Norah shook her head. She put her razor carefully away and re-braided her hair. “Are we going to class or are we skipping again?” she asked. Will was Roselle’s.

“Skipping,” Roselle answered firmly.

They woke up in time for their afternoon jobs. Roselle rode as far as Factory 5 with Norah, before turning off to go into Datro proper for her afternoon at the dress shop. “I’ll see you at dinner tonight,” she promised, as she signaled the driver to proceed. The horses clopped off at a slow but steady pace.

5 was in an uproar. Alan Avery had returned to Datro, and had visited factories 1 through 4 that morning. He was waiting for Norah in her office. “We have a problem,” he told her. Behind him stood Jonas and two of the other supervisors, all with grim expressions on their faces. “Last night, two mutants were caught trying to escape.
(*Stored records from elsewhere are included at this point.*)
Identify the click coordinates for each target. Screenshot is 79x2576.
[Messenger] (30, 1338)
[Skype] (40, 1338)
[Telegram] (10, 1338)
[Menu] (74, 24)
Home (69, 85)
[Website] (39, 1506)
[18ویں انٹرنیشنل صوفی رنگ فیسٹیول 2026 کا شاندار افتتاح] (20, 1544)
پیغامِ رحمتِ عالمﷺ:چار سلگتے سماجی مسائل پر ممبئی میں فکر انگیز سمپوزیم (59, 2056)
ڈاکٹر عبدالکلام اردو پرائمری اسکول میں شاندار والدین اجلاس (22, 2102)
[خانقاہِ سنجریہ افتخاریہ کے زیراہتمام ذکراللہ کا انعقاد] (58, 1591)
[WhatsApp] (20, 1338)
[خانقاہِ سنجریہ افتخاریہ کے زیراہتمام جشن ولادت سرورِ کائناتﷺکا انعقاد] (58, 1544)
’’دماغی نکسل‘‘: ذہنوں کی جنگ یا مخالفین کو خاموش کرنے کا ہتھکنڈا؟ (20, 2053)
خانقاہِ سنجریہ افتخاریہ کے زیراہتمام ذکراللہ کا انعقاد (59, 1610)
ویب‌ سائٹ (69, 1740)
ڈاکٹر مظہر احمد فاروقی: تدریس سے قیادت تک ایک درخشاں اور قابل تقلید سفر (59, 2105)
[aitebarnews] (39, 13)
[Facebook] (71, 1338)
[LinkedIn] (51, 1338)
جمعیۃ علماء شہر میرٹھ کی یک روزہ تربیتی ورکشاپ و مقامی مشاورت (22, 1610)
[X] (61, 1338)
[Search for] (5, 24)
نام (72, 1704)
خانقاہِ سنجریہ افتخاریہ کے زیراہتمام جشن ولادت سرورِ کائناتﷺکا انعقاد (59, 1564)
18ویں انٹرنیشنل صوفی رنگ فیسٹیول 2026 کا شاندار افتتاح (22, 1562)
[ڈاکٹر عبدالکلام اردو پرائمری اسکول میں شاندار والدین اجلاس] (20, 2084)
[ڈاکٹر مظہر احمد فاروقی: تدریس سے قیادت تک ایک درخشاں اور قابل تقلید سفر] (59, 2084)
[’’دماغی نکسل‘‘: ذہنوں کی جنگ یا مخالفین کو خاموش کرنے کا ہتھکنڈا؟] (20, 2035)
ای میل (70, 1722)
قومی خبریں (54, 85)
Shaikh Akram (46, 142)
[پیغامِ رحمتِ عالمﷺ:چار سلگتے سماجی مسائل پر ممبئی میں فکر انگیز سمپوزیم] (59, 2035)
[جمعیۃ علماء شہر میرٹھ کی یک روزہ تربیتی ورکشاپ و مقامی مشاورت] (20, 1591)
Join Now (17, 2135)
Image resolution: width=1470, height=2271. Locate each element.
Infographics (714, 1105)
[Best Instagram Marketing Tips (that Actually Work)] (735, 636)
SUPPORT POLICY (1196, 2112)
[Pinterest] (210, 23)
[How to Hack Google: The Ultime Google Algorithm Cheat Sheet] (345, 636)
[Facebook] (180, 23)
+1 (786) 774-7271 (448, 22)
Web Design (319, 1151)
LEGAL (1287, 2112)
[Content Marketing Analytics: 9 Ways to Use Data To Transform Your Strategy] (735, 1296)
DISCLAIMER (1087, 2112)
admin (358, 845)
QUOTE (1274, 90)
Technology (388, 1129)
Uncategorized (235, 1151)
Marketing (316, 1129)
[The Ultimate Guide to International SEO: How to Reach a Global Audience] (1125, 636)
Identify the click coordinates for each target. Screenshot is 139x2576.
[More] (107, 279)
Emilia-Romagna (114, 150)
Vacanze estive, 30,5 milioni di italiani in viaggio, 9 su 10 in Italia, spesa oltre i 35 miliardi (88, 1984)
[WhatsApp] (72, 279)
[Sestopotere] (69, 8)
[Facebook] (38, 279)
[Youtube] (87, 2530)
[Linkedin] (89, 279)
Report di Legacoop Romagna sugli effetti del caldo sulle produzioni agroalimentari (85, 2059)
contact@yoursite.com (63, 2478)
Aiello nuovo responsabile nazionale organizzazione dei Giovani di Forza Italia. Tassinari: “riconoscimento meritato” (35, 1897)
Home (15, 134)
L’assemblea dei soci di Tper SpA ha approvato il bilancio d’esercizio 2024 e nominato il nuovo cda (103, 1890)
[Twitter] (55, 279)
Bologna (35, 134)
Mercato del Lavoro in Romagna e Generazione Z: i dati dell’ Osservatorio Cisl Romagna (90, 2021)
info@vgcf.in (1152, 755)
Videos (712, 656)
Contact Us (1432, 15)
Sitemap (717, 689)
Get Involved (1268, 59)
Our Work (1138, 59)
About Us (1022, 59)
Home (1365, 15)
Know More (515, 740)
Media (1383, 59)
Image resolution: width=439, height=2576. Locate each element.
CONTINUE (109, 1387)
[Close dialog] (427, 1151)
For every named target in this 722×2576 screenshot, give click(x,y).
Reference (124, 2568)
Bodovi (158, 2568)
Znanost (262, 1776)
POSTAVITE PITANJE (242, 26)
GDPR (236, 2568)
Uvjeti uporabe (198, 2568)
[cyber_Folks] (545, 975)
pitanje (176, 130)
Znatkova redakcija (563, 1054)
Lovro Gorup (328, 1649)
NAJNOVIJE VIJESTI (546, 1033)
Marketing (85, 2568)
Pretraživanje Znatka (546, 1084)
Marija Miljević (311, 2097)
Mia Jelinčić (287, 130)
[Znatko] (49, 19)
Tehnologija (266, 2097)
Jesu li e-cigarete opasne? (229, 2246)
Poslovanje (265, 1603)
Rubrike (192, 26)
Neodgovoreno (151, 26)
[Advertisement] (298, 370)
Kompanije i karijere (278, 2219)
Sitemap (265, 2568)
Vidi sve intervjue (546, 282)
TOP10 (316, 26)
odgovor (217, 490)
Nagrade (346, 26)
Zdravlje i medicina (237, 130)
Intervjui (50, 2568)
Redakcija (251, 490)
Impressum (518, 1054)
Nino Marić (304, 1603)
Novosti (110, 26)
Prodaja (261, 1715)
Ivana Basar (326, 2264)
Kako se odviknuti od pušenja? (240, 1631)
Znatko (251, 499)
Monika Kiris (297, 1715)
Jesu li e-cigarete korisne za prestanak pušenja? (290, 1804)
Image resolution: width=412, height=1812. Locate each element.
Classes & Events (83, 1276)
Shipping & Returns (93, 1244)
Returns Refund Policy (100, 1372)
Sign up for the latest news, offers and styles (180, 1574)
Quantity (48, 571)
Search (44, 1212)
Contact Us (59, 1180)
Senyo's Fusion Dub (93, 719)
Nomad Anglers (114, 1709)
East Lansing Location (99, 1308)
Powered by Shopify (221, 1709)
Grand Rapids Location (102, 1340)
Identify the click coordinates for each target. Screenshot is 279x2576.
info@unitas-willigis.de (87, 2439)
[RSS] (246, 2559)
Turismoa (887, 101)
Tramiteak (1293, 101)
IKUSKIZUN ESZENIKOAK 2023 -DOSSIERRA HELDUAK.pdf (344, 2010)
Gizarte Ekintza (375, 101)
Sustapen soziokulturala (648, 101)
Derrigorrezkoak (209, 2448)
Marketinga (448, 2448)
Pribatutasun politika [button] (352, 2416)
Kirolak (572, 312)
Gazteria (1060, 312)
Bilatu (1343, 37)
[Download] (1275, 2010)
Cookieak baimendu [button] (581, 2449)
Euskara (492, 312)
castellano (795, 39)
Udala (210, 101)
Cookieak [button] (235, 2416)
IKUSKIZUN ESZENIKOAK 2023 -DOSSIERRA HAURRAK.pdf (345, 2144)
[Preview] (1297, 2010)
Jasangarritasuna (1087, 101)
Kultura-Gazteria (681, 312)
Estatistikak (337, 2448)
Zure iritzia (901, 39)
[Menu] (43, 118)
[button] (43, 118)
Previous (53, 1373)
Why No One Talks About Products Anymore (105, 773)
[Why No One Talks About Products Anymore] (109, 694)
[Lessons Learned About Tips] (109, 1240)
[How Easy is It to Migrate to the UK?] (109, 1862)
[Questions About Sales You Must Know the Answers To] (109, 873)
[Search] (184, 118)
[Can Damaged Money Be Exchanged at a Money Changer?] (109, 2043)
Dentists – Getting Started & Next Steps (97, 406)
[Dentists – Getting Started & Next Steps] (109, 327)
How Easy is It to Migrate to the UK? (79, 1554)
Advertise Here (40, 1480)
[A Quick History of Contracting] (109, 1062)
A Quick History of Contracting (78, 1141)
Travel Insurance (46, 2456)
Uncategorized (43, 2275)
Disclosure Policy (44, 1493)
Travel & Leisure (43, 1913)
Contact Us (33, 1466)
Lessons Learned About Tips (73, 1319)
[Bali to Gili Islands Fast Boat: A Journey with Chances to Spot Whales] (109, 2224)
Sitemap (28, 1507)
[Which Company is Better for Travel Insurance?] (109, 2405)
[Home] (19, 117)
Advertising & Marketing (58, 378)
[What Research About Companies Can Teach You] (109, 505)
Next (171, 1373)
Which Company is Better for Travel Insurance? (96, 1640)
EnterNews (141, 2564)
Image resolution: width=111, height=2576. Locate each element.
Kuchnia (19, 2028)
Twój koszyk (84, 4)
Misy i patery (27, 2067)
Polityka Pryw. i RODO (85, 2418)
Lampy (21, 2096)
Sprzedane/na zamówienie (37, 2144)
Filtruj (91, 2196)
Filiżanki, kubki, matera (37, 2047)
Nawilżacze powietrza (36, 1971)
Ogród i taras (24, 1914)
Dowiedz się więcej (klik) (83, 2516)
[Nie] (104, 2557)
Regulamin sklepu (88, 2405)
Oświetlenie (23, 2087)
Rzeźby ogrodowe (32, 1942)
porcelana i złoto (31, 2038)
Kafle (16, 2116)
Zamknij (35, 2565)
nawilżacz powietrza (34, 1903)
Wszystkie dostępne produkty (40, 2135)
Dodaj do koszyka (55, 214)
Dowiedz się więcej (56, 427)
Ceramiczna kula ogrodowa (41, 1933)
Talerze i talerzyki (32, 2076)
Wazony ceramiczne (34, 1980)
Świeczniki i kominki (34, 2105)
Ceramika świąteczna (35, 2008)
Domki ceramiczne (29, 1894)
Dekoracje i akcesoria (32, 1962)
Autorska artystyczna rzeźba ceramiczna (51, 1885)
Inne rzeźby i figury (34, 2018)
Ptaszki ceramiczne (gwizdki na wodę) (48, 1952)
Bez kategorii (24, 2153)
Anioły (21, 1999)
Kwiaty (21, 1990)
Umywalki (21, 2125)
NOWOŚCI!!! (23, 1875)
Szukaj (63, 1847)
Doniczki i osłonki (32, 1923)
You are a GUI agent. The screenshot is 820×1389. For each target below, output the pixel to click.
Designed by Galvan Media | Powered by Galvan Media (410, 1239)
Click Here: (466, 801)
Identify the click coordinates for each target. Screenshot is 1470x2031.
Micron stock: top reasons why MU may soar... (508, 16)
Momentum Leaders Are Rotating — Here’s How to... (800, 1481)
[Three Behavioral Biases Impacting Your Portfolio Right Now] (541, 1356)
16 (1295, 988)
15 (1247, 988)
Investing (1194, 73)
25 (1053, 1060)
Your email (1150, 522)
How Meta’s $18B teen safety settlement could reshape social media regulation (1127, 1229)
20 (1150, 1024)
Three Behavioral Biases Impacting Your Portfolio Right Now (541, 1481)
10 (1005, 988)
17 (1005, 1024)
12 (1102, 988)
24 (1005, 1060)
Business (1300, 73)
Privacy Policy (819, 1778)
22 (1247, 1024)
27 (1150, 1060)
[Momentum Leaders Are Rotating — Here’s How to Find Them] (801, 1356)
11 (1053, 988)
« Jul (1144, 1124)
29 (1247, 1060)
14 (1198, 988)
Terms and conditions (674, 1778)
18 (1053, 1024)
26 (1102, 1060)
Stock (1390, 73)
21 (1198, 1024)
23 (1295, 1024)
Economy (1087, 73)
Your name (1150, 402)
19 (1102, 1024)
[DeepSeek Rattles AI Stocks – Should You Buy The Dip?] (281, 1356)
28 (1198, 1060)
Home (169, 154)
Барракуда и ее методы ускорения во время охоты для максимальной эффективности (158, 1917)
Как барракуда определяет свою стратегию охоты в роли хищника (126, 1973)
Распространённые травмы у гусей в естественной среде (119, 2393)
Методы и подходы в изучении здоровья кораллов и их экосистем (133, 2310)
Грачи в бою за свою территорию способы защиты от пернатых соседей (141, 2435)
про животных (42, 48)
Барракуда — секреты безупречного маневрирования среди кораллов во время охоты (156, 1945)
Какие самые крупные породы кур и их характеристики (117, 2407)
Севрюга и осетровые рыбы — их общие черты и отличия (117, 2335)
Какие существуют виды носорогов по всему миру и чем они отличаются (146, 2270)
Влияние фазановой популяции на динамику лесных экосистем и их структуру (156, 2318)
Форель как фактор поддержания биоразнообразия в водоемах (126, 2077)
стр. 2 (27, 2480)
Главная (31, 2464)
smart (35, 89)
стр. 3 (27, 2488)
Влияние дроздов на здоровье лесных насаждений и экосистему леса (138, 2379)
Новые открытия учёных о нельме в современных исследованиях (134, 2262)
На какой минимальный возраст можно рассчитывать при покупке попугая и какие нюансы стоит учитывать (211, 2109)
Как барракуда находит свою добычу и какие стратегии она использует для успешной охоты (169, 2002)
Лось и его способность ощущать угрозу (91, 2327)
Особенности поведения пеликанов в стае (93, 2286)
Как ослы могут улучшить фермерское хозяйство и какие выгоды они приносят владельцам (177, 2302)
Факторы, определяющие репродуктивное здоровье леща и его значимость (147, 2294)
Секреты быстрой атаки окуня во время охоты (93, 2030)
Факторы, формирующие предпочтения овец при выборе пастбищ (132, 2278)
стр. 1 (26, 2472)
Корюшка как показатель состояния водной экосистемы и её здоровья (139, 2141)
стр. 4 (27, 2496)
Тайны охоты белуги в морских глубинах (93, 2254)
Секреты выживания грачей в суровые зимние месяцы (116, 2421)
One was from Factory 5.”

Two mutants? Norah had just known about the one, and he was from 3. Who had tried escaping on their own from 5? Everybody here knew enough to ask for Lou, who would arrange it with Datro’s Sprite. “Who is it?” she asked.

For answer, her grandfather signaled, and Jonas opened the office door and beckoned. Lou and another mutant, the angry one from the other night, Norah realized, were ushered in. The tall mutant glared at Norah. Lou just averted her eyes.

“We caught them a little after midnight sneaking around your school,” Grandfather said. “The boy said they were looking for you.” He pinned Norah with a challenging stare. “Is that true?”

“It’s her!” The boy pointed at Norah. “She was the one who said she could contact Datro’s Sprite. But when we got to the place she told us to wait, only her friend was there. She tricked us!”

Lou grimaced.

“Is it true?” her grandfather demanded. “Did you tell these mutants that you could contact Datro’s Sprite for them? Why? Why would you do such a thing?”

“Her and her friend,” reminded the mutant boy. “A blonde girl. She was in on it, too.”

Norah noticed that he did not mention the mutant who had been taken away by Datro’s Sprite. Was he trying to throw the authorities off the track? “Grandfather, I—“ she began.

“I knew it was too soon to put you in charge. You’re too soft-hearted. The men here told me you talk to the mutants sometimes. That has got to stop. See where it has gotten you? Did you think you could be their friend? Mutants will turn on you as soon as look at you.”

“Grandfather, stop! I did try to help them! It’s my fault, I’m sorry.” Norah looked at the boy who had told on her, and at Lou, who still refused to meet her gaze. “I’m so sorry.”

Lou, her small arms held firmly by two normal men, as if she might bolt otherwise, said softly, “Norah didn’t promise Datro’s Sprite. I did.”

It was a lie, a total lie, and she was doing it for Norah’s sake. Norah raised her head in surprise.

“I thought so.” Alan Avery sounded satisfied. “Norah, what you did was wrong, but I blame your innocence and your compassion, misplaced as it was. However, there will be consequences. Take them away.”

The men holding Lou and the defiant boy started to lead them out of the office.

“Wait! Where are you taking them? What will happen to them?” Norah asked.

Her grandfather rounded on her. “What do you care?” he asked heatedly. “This no longer concerns you. The boy will be—rehabilitated. The girl—she will be sent away. I don’t want her influencing you. She will have to answer for her crimes. We will find out what she knows about Datro’s Sprite. After that, well, we’ll see.”

“But she’s just a child!”

“She’s a mutant!” Alan Avery shouted. As Lou was led out the door, she cast a last glance back at Norah and smiled wistfully. She gave her head a small shake when Norah moved to go towards her.

“As for you,” her grandfather continued, still incensed. “As soon as school is finished, you’re coming to live with me. You’ve had enough schooling. That girl you room with is a bad influence on you. “

“Roselle? But she’s my best friend!”

“It was probably her idea to get involved with those mutants. No, don’t bother to make excuses for her. I know her kind. After this month, you will live with me, and you will start working full time in the family business. There will be no more opportunities for you to get close to any mutants. I’ll personally see to that.”

Norah had no response to her grandfather’s pronouncement. Shaking, she took her seat behind her desk and opened up the ledgers that were waiting for her.